EXERCISE INSTRUCTIONS: Rewrite every line of the records below as a numbered list, leaving out any blank lines.

SUPPLIED RECORDS:
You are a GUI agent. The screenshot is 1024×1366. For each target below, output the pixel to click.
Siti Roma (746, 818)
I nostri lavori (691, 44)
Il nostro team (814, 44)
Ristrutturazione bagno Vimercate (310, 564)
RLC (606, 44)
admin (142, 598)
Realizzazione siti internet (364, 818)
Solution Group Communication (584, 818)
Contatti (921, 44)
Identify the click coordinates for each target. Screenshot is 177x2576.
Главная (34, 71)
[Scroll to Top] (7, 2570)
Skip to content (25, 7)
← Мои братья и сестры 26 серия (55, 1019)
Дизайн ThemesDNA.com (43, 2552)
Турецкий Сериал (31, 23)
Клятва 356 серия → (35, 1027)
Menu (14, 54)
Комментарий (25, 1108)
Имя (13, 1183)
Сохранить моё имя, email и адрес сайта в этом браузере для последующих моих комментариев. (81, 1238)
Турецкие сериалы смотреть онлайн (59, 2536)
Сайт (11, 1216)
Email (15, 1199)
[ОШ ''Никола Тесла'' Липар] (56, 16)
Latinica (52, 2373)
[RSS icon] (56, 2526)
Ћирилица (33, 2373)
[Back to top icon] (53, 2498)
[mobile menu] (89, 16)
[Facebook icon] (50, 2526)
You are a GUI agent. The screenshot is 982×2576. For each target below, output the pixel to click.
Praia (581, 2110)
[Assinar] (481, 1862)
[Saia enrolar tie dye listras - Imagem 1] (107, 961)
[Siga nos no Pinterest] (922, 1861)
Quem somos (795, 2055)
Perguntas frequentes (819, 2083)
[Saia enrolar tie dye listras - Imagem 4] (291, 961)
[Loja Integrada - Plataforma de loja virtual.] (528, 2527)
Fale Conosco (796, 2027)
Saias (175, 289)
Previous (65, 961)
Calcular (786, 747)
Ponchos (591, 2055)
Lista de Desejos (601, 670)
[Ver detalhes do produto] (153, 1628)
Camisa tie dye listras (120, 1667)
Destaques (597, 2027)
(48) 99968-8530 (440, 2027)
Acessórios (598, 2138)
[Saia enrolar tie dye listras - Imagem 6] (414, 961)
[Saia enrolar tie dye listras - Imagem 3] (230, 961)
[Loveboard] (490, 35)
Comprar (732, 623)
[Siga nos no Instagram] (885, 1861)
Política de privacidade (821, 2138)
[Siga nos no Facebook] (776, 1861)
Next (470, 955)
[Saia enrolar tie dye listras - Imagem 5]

FULL SOLUTION:
1. You are a GUI agent. The screenshot is 1024×1366. For each target below, output the pixel to click.
2. Siti Roma (746, 818)
3. I nostri lavori (691, 44)
4. Il nostro team (814, 44)
5. Ristrutturazione bagno Vimercate (310, 564)
6. RLC (606, 44)
7. admin (142, 598)
8. Realizzazione siti internet (364, 818)
9. Solution Group Communication (584, 818)
10. Contatti (921, 44)
11. Identify the click coordinates for each target. Screenshot is 177x2576.
12. Главная (34, 71)
13. [Scroll to Top] (7, 2570)
14. Skip to content (25, 7)
15. ← Мои братья и сестры 26 серия (55, 1019)
16. Дизайн ThemesDNA.com (43, 2552)
17. Турецкий Сериал (31, 23)
18. Клятва 356 серия → (35, 1027)
19. Menu (14, 54)
20. Комментарий (25, 1108)
21. Имя (13, 1183)
22. Сохранить моё имя, email и адрес сайта в этом браузере для последующих моих комментариев. (81, 1238)
23. Турецкие сериалы смотреть онлайн (59, 2536)
24. Сайт (11, 1216)
25. Email (15, 1199)
26. [ОШ ''Никола Тесла'' Липар] (56, 16)
27. Latinica (52, 2373)
28. [RSS icon] (56, 2526)
29. Ћирилица (33, 2373)
30. [Back to top icon] (53, 2498)
31. [mobile menu] (89, 16)
32. [Facebook icon] (50, 2526)
33. You are a GUI agent. The screenshot is 982×2576. For each target below, output the pixel to click.
34. Praia (581, 2110)
35. [Assinar] (481, 1862)
36. [Saia enrolar tie dye listras - Imagem 1] (107, 961)
37. [Siga nos no Pinterest] (922, 1861)
38. Quem somos (795, 2055)
39. Perguntas frequentes (819, 2083)
40. [Saia enrolar tie dye listras - Imagem 4] (291, 961)
41. [Loja Integrada - Plataforma de loja virtual.] (528, 2527)
42. Fale Conosco (796, 2027)
43. Saias (175, 289)
44. Previous (65, 961)
45. Calcular (786, 747)
46. Ponchos (591, 2055)
47. Lista de Desejos (601, 670)
48. [Ver detalhes do produto] (153, 1628)
49. Camisa tie dye listras (120, 1667)
50. Destaques (597, 2027)
51. (48) 99968-8530 (440, 2027)
52. Acessórios (598, 2138)
53. [Saia enrolar tie dye listras - Imagem 6] (414, 961)
54. [Saia enrolar tie dye listras - Imagem 3] (230, 961)
55. [Loveboard] (490, 35)
56. Comprar (732, 623)
57. [Siga nos no Instagram] (885, 1861)
58. Política de privacidade (821, 2138)
59. [Siga nos no Facebook] (776, 1861)
60. Next (470, 955)
61. [Saia enrolar tie dye listras - Imagem 5]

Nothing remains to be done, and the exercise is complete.